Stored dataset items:
◇ ◇ ◇ ◇ ◇ ◇ ◇

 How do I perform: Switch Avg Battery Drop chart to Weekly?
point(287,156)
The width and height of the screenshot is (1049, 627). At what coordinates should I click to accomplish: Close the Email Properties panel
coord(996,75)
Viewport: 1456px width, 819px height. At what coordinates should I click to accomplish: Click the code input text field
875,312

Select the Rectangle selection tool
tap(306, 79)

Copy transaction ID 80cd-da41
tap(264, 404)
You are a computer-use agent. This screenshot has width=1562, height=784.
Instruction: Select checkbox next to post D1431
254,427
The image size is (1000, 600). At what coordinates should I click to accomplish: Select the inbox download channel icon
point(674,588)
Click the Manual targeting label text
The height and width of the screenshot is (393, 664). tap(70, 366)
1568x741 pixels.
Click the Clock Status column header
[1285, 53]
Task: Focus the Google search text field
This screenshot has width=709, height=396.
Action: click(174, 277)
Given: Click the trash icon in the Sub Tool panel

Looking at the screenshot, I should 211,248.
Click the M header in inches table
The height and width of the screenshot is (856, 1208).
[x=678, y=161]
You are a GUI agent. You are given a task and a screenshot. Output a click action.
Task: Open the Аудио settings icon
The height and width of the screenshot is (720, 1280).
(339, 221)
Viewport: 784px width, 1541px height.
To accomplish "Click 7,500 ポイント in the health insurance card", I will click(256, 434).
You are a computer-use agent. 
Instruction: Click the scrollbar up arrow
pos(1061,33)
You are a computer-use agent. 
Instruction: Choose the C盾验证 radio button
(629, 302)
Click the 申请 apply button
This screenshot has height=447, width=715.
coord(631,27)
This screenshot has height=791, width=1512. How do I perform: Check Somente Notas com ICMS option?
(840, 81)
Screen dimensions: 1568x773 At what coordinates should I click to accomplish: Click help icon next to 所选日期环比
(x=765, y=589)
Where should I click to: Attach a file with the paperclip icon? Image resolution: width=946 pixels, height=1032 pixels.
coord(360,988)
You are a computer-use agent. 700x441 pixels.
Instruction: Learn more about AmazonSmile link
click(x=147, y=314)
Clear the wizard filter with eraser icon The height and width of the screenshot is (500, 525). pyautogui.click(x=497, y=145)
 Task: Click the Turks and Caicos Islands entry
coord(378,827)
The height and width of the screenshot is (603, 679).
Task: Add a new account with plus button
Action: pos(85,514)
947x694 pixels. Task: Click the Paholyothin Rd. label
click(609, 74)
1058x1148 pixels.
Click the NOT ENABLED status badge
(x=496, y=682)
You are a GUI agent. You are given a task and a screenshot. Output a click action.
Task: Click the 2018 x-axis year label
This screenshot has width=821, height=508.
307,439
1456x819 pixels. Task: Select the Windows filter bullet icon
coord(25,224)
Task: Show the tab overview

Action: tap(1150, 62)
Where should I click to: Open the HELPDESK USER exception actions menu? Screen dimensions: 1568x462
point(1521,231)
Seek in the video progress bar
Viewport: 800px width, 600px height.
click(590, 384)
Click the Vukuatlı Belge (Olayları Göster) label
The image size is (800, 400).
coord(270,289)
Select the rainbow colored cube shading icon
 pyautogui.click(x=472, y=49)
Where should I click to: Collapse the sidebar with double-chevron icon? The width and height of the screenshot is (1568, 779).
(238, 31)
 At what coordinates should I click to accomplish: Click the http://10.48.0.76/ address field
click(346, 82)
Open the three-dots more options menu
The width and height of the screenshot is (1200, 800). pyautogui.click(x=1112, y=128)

◇ ◇ ◇ ◇ ◇ ◇ ◇

**Work item:**
Write the entries out a second time. Match them exactly.

**Result:**
 How do I perform: Switch Avg Battery Drop chart to Weekly?
point(287,156)
The width and height of the screenshot is (1049, 627). At what coordinates should I click to accomplish: Close the Email Properties panel
coord(996,75)
Viewport: 1456px width, 819px height. At what coordinates should I click to accomplish: Click the code input text field
875,312

Select the Rectangle selection tool
tap(306, 79)

Copy transaction ID 80cd-da41
tap(264, 404)
You are a computer-use agent. This screenshot has width=1562, height=784.
Instruction: Select checkbox next to post D1431
254,427
The image size is (1000, 600). At what coordinates should I click to accomplish: Select the inbox download channel icon
point(674,588)
Click the Manual targeting label text
The height and width of the screenshot is (393, 664). tap(70, 366)
1568x741 pixels.
Click the Clock Status column header
[1285, 53]
Task: Focus the Google search text field
This screenshot has width=709, height=396.
Action: click(174, 277)
Given: Click the trash icon in the Sub Tool panel

Looking at the screenshot, I should 211,248.
Click the M header in inches table
The height and width of the screenshot is (856, 1208).
[x=678, y=161]
You are a GUI agent. You are given a task and a screenshot. Output a click action.
Task: Open the Аудио settings icon
The height and width of the screenshot is (720, 1280).
(339, 221)
Viewport: 784px width, 1541px height.
To accomplish "Click 7,500 ポイント in the health insurance card", I will click(256, 434).
You are a computer-use agent. 
Instruction: Click the scrollbar up arrow
pos(1061,33)
You are a computer-use agent. 
Instruction: Choose the C盾验证 radio button
(629, 302)
Click the 申请 apply button
This screenshot has height=447, width=715.
coord(631,27)
This screenshot has height=791, width=1512. How do I perform: Check Somente Notas com ICMS option?
(840, 81)
Screen dimensions: 1568x773 At what coordinates should I click to accomplish: Click help icon next to 所选日期环比
(x=765, y=589)
Where should I click to: Attach a file with the paperclip icon? Image resolution: width=946 pixels, height=1032 pixels.
coord(360,988)
You are a computer-use agent. 700x441 pixels.
Instruction: Learn more about AmazonSmile link
click(x=147, y=314)
Clear the wizard filter with eraser icon The height and width of the screenshot is (500, 525). pyautogui.click(x=497, y=145)
 Task: Click the Turks and Caicos Islands entry
coord(378,827)
The height and width of the screenshot is (603, 679).
Task: Add a new account with plus button
Action: pos(85,514)
947x694 pixels. Task: Click the Paholyothin Rd. label
click(609, 74)
1058x1148 pixels.
Click the NOT ENABLED status badge
(x=496, y=682)
You are a GUI agent. You are given a task and a screenshot. Output a click action.
Task: Click the 2018 x-axis year label
This screenshot has width=821, height=508.
307,439
1456x819 pixels. Task: Select the Windows filter bullet icon
coord(25,224)
Task: Show the tab overview

Action: tap(1150, 62)
Where should I click to: Open the HELPDESK USER exception actions menu? Screen dimensions: 1568x462
point(1521,231)
Seek in the video progress bar
Viewport: 800px width, 600px height.
click(590, 384)
Click the Vukuatlı Belge (Olayları Göster) label
The image size is (800, 400).
coord(270,289)
Select the rainbow colored cube shading icon
 pyautogui.click(x=472, y=49)
Where should I click to: Collapse the sidebar with double-chevron icon? The width and height of the screenshot is (1568, 779).
(238, 31)
 At what coordinates should I click to accomplish: Click the http://10.48.0.76/ address field
click(346, 82)
Open the three-dots more options menu
The width and height of the screenshot is (1200, 800). pyautogui.click(x=1112, y=128)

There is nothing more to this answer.